Maybe a Shiranian (Shihtzu and Pom)? Or a PomChi? Could be a Pomstralian (toy aussie though) depending on how much merling she has?

All three have a variety of looks depending on if they favor the Pom or other side. 

Still cheering for teddy bear and Pom. Teddypom.


----------



## ChancetheGSD (Dec 19, 2007)

Thanks Lyn!  I'm going to try to keep plenty of updates on her here. I take plenty of pictures, that's for sure! LOL! My cell phone is full of them!! (Gotta go get a new actual camera soon! :/)

I'm not sure what she is, we call her "wonder mutt" cause you can only wonder what she is. Lol! And -everyone- has a different opinion. Mostly "Shepherd or Husky". :thinking: I think she's a little small for that. ;P I think she's a Pomeranian mix. The thing that really throws me off is her short legs and her pattern.

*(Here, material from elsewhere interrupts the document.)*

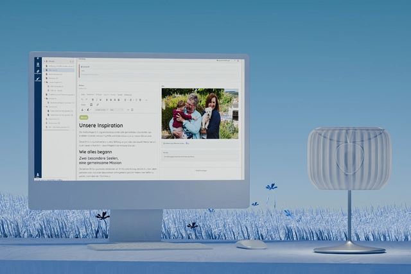Click the family photo image preview
This screenshot has width=411, height=274.
point(200,114)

She's a red and fawn color with a bit of white on her feet. But check out the (merleish) pattern!










I've wondering if she was a Pom/Aussie or PomChi too.


----------



## holland (Jan 11, 2009)

She looks like a little teddy bear-cute


----------



## bianca (Mar 28, 2010)

:wub: I just love her and I hope you do keep posting loads of pic's of her......please!

The one with the bow in her hair is too sweet!


----------



## ChristenHolden (Jan 16, 2010)

Lol she looks like a Eevee of of pokemon. U really ed her out of a game didn't you tell me how I want a pikachue lol


----------



## CarrieJ (Feb 22, 2011)

She's adorable!!!!


----------



## n2gsds (Apr 16, 2011)

What a cutie pie! I was just thinking about you the other day and the rough time that you've been through. Thanks for the update and glad to see that she is bringing you joy!


----------



## 1sttimeforgsd (Jul 29, 2010)

Baby Eevee is so adorable, and you can really relate to her size in the pic next to Jocko. That pic with the little bow was so cute, I liked all of the pictures, thanks for sharing with us. :wub:


----------



## JakodaCD OA (May 14, 2000)

she is so cute, she looks like a little stuffed animal


----------



## DharmasMom (Jul 4, 2010)

Awww. She is so stinking cute!! Just adorable.


----------



## PaddyD (Jul 22, 2010)

Very cute! How old is she now? (sorry if you wrote it and I missed it)
Some of those little breeds are more independent than GSDs and take a
long while to bond.


----------